Some of the best tips about speaking to reporters come from reporters themselves. The most memorable point for me came from National Public Radio Science Correspondent David Kestenbaum, who by the way, has a Ph.D. in physics. He energetically said to our audience of biomedical scientists at a media training, “You have to speak to me like I’m the drunk guy at the end of the bar.”
Apparently, he’s not alone in saying this. In 2010, Ireland’s Trinity College began sending its scientists to local pubs to explain their work to patrons in three minutes or less, an idea that has grown so popular it’s become a national competition held in a Dublin theater.

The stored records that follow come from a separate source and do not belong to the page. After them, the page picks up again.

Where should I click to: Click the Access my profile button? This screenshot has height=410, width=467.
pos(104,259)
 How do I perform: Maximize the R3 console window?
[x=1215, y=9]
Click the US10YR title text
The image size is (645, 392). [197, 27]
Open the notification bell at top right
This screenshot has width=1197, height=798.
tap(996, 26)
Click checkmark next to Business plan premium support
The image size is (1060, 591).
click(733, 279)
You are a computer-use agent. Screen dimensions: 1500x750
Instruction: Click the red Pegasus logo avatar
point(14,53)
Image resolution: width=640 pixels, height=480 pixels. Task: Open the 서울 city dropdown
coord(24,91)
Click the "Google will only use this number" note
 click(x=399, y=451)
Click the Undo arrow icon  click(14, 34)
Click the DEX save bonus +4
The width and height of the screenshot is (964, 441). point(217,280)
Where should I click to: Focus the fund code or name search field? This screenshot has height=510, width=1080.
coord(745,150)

I learned this from a United Airlines Hemispheres Magazine article “Give It to Me Straight,” by Jon Marcus. He writes about the importance of science communication, offering several ways to help scientists communicate better to the public. Marcus tells us about Alex Mayer, a professor at Michigan Technological University, who sends graduate science students to teach middle school kids to get them familiar with the level of language they need to use with the general public. Remember, middle schoolers are approximately age 11-14! Mayer has the right idea. He says, “We need the public on our side. They write the checks, they pay the taxes and they elect the people who make decisions.”
There is actually a growing demand among employers for scientists and technical experts who can communicate clearly. Author Marcus writes, “The Keepers of the Knowledge, as it were, are being asked to share with the rest of us.”